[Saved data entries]
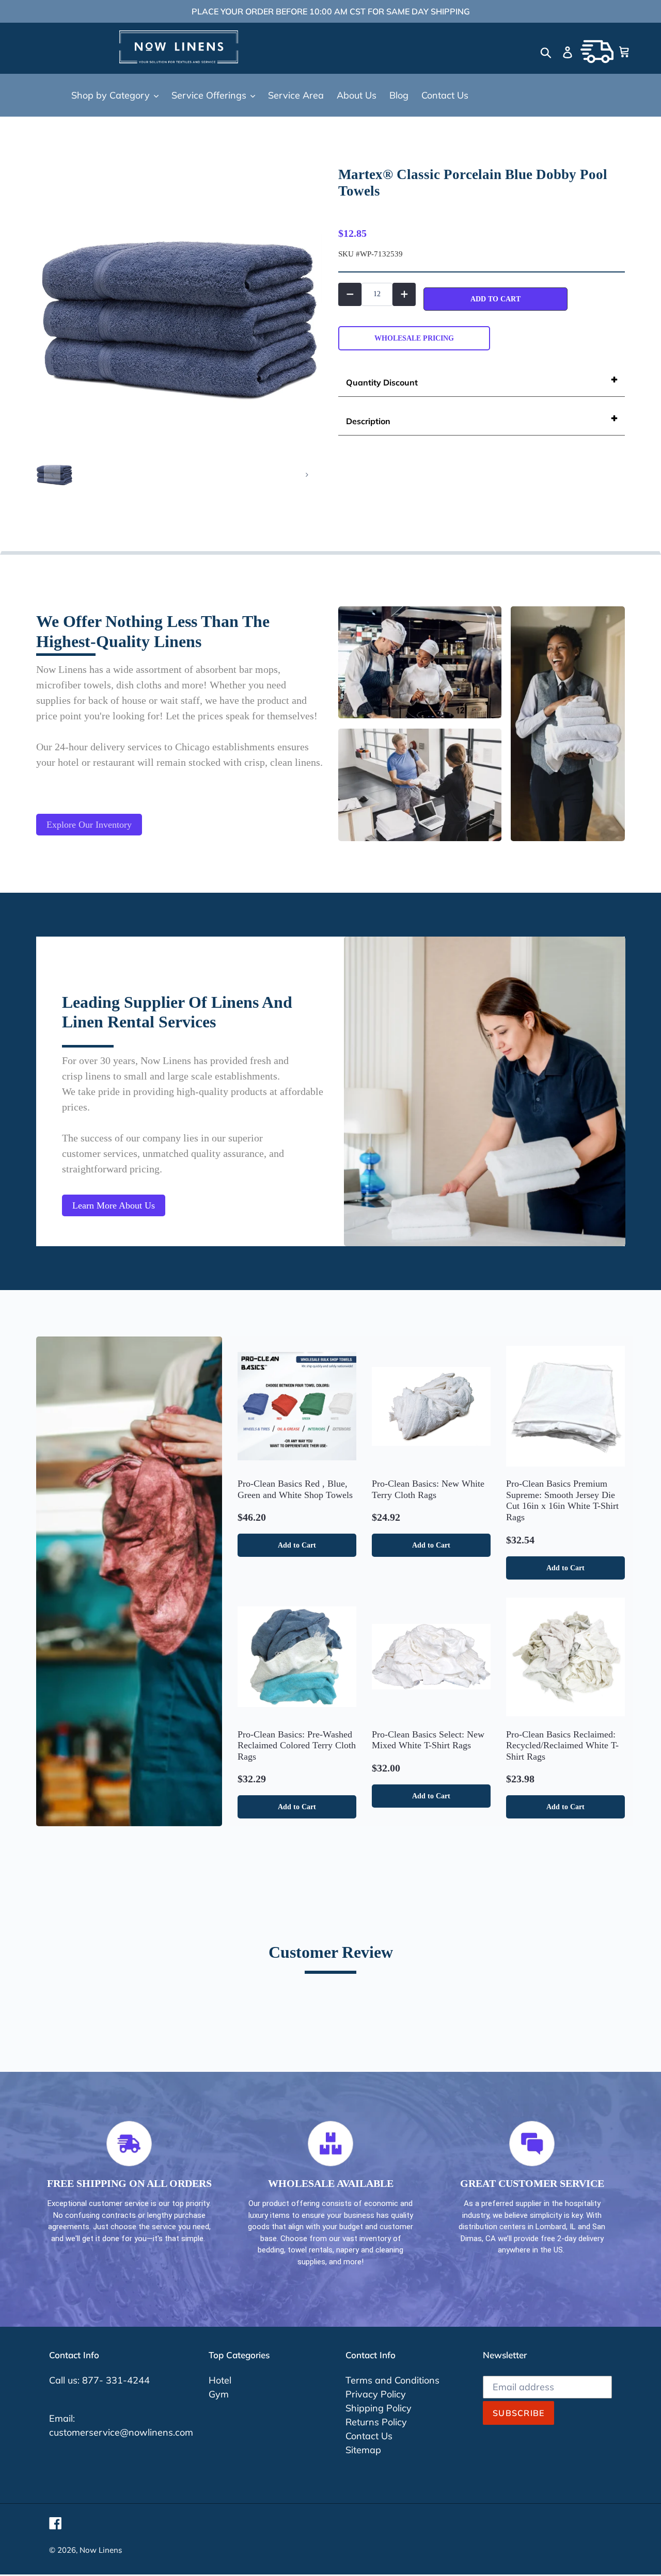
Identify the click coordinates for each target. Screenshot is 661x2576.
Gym (219, 2394)
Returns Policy (376, 2422)
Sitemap (363, 2450)
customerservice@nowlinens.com (121, 2432)
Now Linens (101, 2550)
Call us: (65, 2380)
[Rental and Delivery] (596, 51)
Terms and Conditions (392, 2380)
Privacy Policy (375, 2394)
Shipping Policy (378, 2408)
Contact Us (368, 2436)
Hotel (220, 2380)
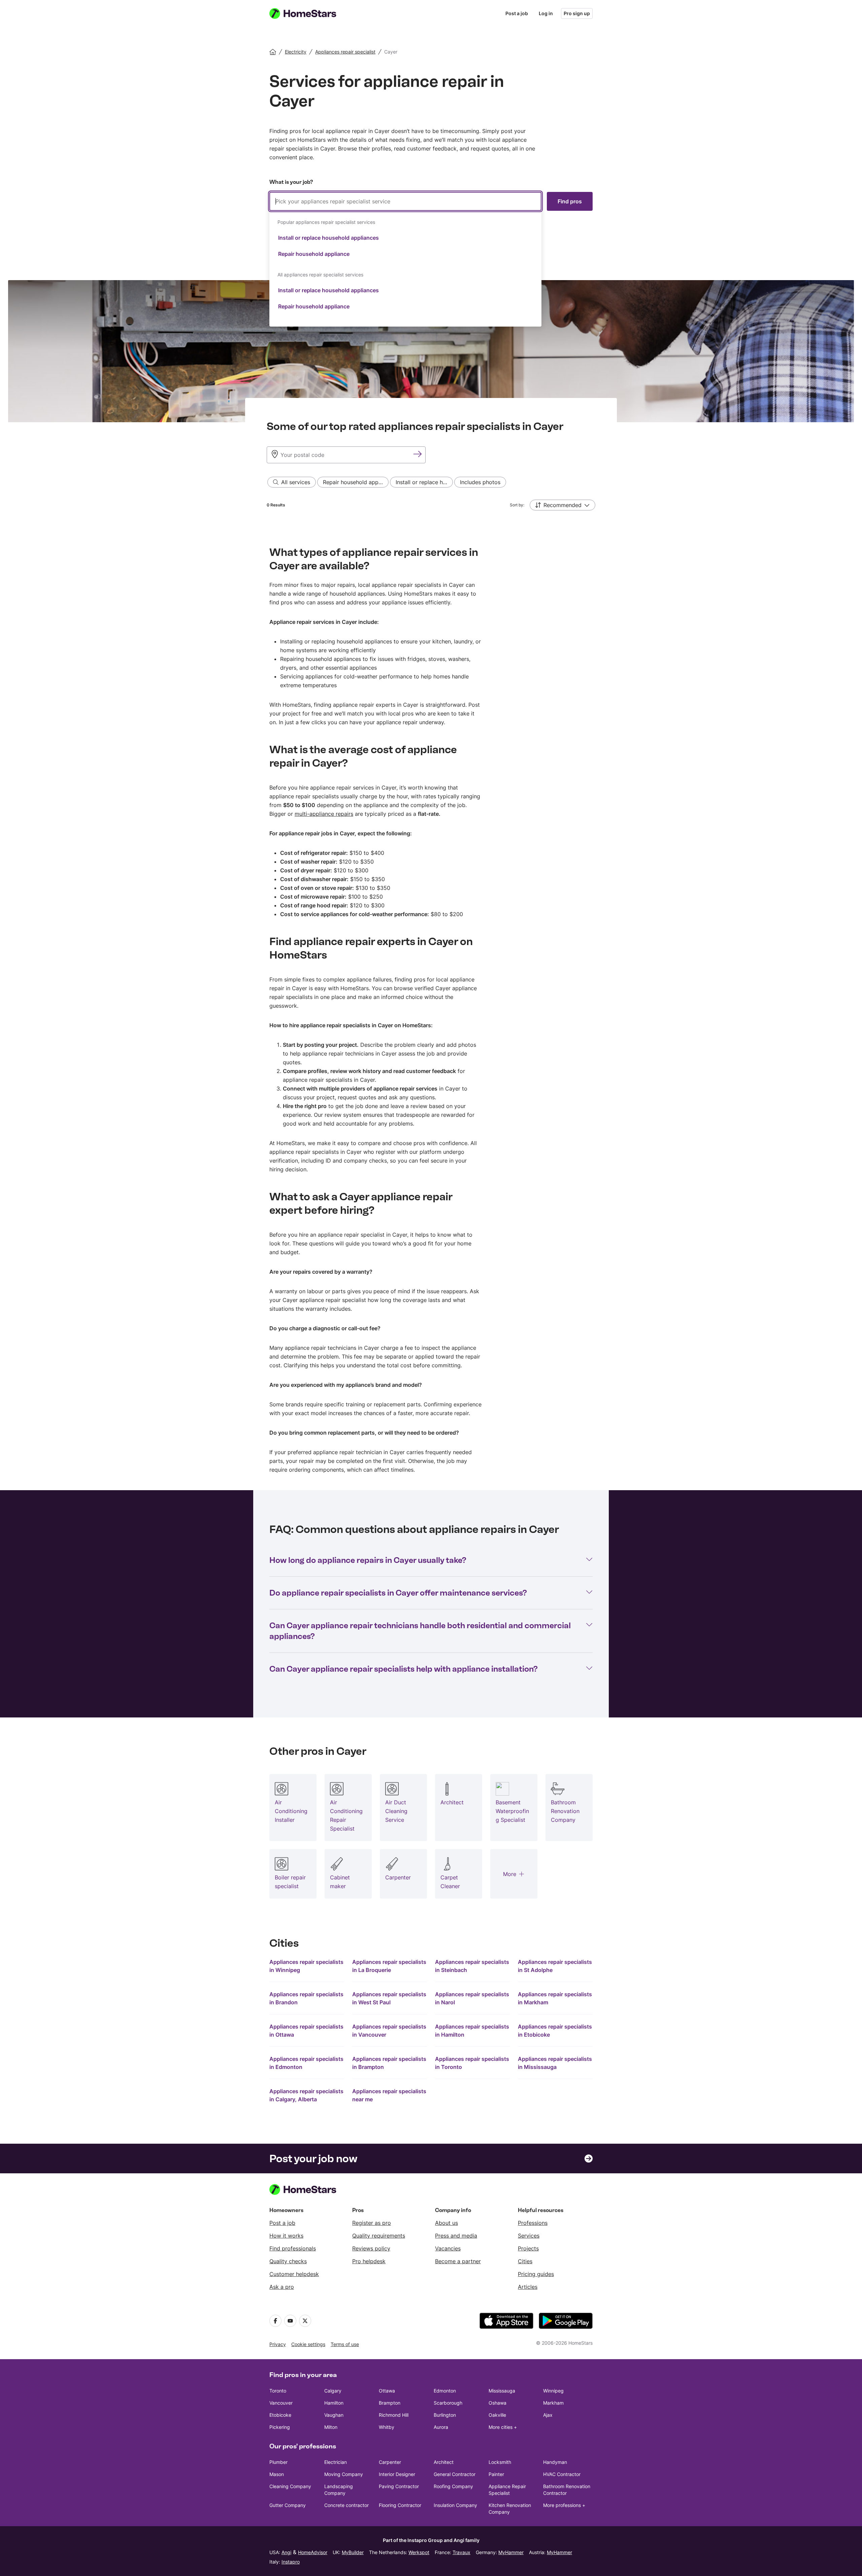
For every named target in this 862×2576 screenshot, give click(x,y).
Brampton (389, 2403)
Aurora (441, 2427)
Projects (528, 2248)
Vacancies (448, 2248)
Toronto (277, 2391)
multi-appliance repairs (324, 813)
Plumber (278, 2462)
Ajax (548, 2415)
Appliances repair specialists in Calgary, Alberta (306, 2095)
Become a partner (458, 2261)
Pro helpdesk (369, 2261)
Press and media (456, 2235)
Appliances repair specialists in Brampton (389, 2062)
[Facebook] (275, 2321)
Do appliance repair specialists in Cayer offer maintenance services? (398, 1593)
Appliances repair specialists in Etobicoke (555, 2030)
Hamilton (333, 2403)
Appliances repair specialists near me (389, 2095)
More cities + (503, 2427)
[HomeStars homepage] (309, 13)
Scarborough (448, 2403)
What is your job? (291, 182)
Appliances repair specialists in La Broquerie (389, 1966)
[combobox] (405, 259)
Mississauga (502, 2391)
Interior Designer (397, 2474)
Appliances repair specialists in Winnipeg (306, 1966)
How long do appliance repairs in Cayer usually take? (367, 1560)
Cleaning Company (290, 2486)
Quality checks (288, 2261)
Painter (496, 2474)
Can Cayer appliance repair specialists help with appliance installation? (403, 1669)
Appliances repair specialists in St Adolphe (555, 1966)
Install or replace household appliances (328, 237)
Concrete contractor (346, 2505)
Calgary (332, 2391)
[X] (305, 2321)
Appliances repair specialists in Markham (555, 1998)
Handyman (555, 2462)
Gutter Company (287, 2505)
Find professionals (292, 2248)
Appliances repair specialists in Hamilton (472, 2030)
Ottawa (387, 2391)
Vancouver (281, 2403)
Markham (553, 2403)
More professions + (564, 2505)
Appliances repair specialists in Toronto (472, 2062)
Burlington (445, 2415)
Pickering (279, 2427)
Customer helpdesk (294, 2274)
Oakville (497, 2415)
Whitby (386, 2427)
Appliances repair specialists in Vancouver (389, 2030)
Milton (330, 2427)
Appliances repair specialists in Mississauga (555, 2062)
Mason (276, 2474)
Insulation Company (455, 2505)
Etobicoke (280, 2415)
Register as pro (371, 2222)
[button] (562, 505)
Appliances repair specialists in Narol (472, 1998)
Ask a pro (281, 2286)
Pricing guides (536, 2274)
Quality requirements (378, 2235)
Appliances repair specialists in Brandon (306, 1998)
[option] (405, 237)
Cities (525, 2261)
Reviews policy (371, 2248)
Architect (444, 2462)
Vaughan (333, 2415)
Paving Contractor (399, 2486)
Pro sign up (577, 13)
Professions (533, 2222)
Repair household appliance (314, 253)
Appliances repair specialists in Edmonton (306, 2062)
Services (528, 2235)
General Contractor (454, 2474)
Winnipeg (553, 2391)
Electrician (335, 2462)
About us (446, 2222)
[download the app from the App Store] (506, 2321)
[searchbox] (405, 201)
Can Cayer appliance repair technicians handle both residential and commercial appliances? (420, 1630)
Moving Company (343, 2474)
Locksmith (500, 2462)
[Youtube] (290, 2321)
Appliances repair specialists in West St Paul (389, 1998)
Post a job (516, 13)
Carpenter (390, 2462)
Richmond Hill (393, 2415)
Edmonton (445, 2391)
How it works (286, 2235)
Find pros (570, 201)
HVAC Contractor (562, 2474)
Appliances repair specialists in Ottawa (306, 2030)
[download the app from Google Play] (566, 2321)
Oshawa (497, 2403)
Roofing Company (453, 2486)
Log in (546, 13)
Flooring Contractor (400, 2505)
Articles (527, 2286)
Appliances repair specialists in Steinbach (472, 1966)
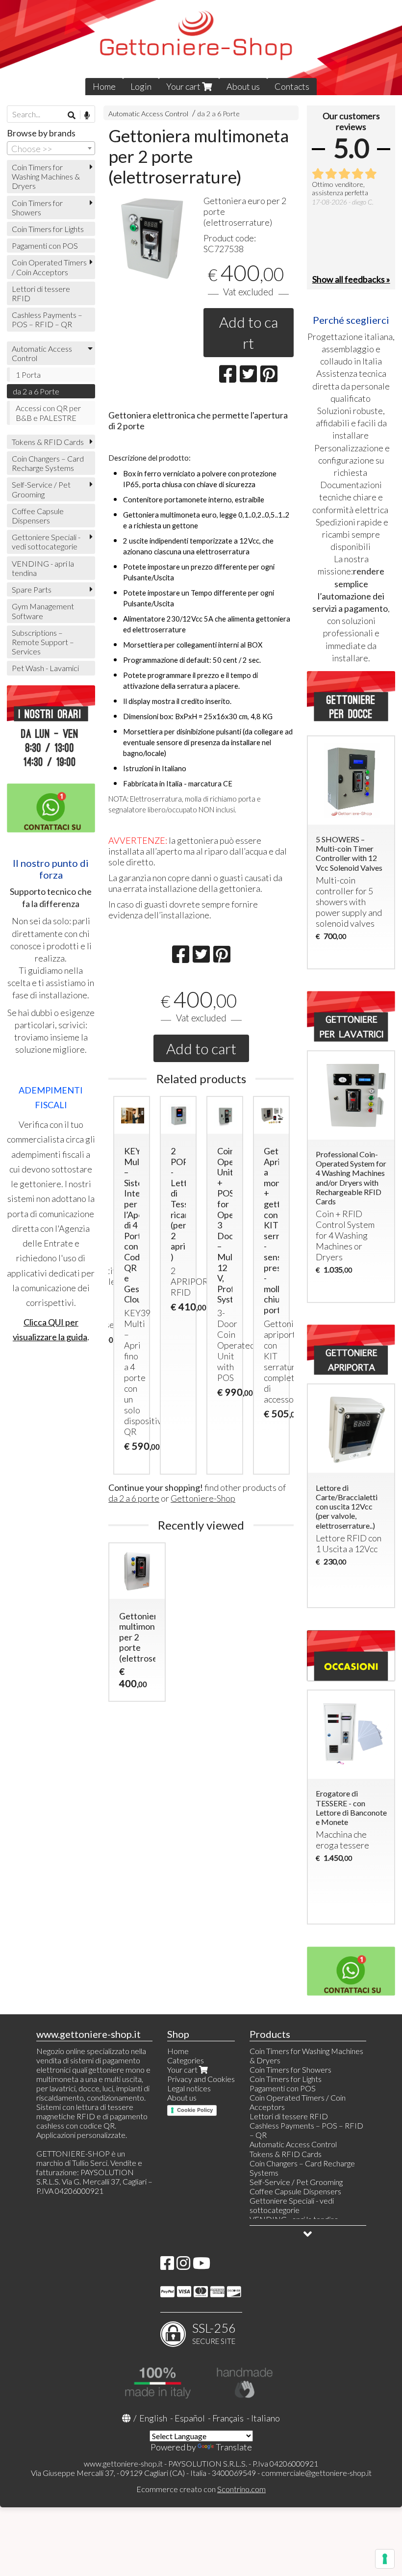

▶ **Required action**
Write out again every line above exactly as given; the pictures do not belong in the copy.

▶ **Response to this task**
Identify the click coordinates for each target. Screenshot is 661x2576.
Gym (219, 2394)
Returns Policy (376, 2422)
Sitemap (363, 2450)
customerservice@nowlinens.com (121, 2432)
Now Linens (101, 2550)
Call us: (65, 2380)
[Rental and Delivery] (596, 51)
Terms and Conditions (392, 2380)
Privacy Policy (375, 2394)
Shipping Policy (378, 2408)
Contact Us (368, 2436)
Hotel (220, 2380)
For every named target in this 862×2576 screenshot, give click(x,y).
Brampton (389, 2403)
Aurora (441, 2427)
Projects (528, 2248)
Vacancies (448, 2248)
Toronto (277, 2391)
multi-appliance repairs (324, 813)
Plumber (278, 2462)
Ajax (548, 2415)
Appliances repair specialists in Calgary, Alberta (306, 2095)
Become a partner (458, 2261)
Pro helpdesk (369, 2261)
Press and media (456, 2235)
Appliances repair specialists in Brampton (389, 2062)
[Facebook] (275, 2321)
Do appliance repair specialists in Cayer offer maintenance services? (398, 1593)
Appliances repair specialists in Etobicoke (555, 2030)
Hamilton (333, 2403)
Appliances repair specialists near me (389, 2095)
More cities + (503, 2427)
[HomeStars homepage] (309, 13)
Scarborough (448, 2403)
What is your job? (291, 182)
Appliances repair specialists in La Broquerie (389, 1966)
[combobox] (405, 259)
Mississauga (502, 2391)
Interior Designer (397, 2474)
Appliances repair specialists in Winnipeg (306, 1966)
How long do appliance repairs in Cayer usually take? (367, 1560)
Cleaning Company (290, 2486)
Quality checks (288, 2261)
Painter (496, 2474)
Can Cayer appliance repair specialists help with appliance installation? (403, 1669)
Appliances repair specialists in St Adolphe (555, 1966)
Install or replace household appliances (328, 237)
Concrete contractor (346, 2505)
Calgary (332, 2391)
[X] (305, 2321)
Appliances repair specialists in Markham (555, 1998)
Handyman (555, 2462)
Gutter Company (287, 2505)
Find professionals (292, 2248)
Appliances repair specialists in Hamilton (472, 2030)
Ottawa (387, 2391)
Vancouver (281, 2403)
Markham (553, 2403)
More professions + (564, 2505)
Appliances repair specialists in Toronto (472, 2062)
Burlington (445, 2415)
Pickering (279, 2427)
Customer helpdesk (294, 2274)
Oakville (497, 2415)
Whitby (386, 2427)
Appliances repair specialists in Vancouver (389, 2030)
Milton (330, 2427)
Appliances repair specialists in Mississauga (555, 2062)
Mason (276, 2474)
Insulation Company (455, 2505)
Etobicoke (280, 2415)
Register as pro (371, 2222)
[button] (562, 505)
Appliances repair specialists in Narol (472, 1998)
Ask a pro (281, 2286)
Pricing guides (536, 2274)
Quality requirements (378, 2235)
Appliances repair specialists in Brandon (306, 1998)
[option] (405, 237)
Cities (525, 2261)
Reviews policy (371, 2248)
Architect (444, 2462)
Vaughan (333, 2415)
Paving Contractor (399, 2486)
Pro sign up (577, 13)
Professions (533, 2222)
Repair household appliance (314, 253)
Appliances repair specialists in Edmonton (306, 2062)
Services (528, 2235)
General Contractor (454, 2474)
Winnipeg (553, 2391)
Electrician (335, 2462)
About us (446, 2222)
[download the app from the App Store] (506, 2321)
[searchbox] (405, 201)
Can Cayer appliance repair technicians handle both residential and commercial appliances? (420, 1630)
Moving Company (343, 2474)
Locksmith (500, 2462)
[Youtube] (290, 2321)
Appliances repair specialists in West St Paul (389, 1998)
Post a job (516, 13)
Carpenter (390, 2462)
Richmond Hill (393, 2415)
Edmonton (445, 2391)
How it works (286, 2235)
Find pros (570, 201)
HVAC Contractor (562, 2474)
Appliances repair specialists in Ottawa (306, 2030)
[download the app from Google Play] (566, 2321)
Oshawa (497, 2403)
Roofing Company (453, 2486)
Log in (546, 13)
Flooring Contractor (400, 2505)
Articles (527, 2286)
Appliances repair specialists in Steinbach (472, 1966)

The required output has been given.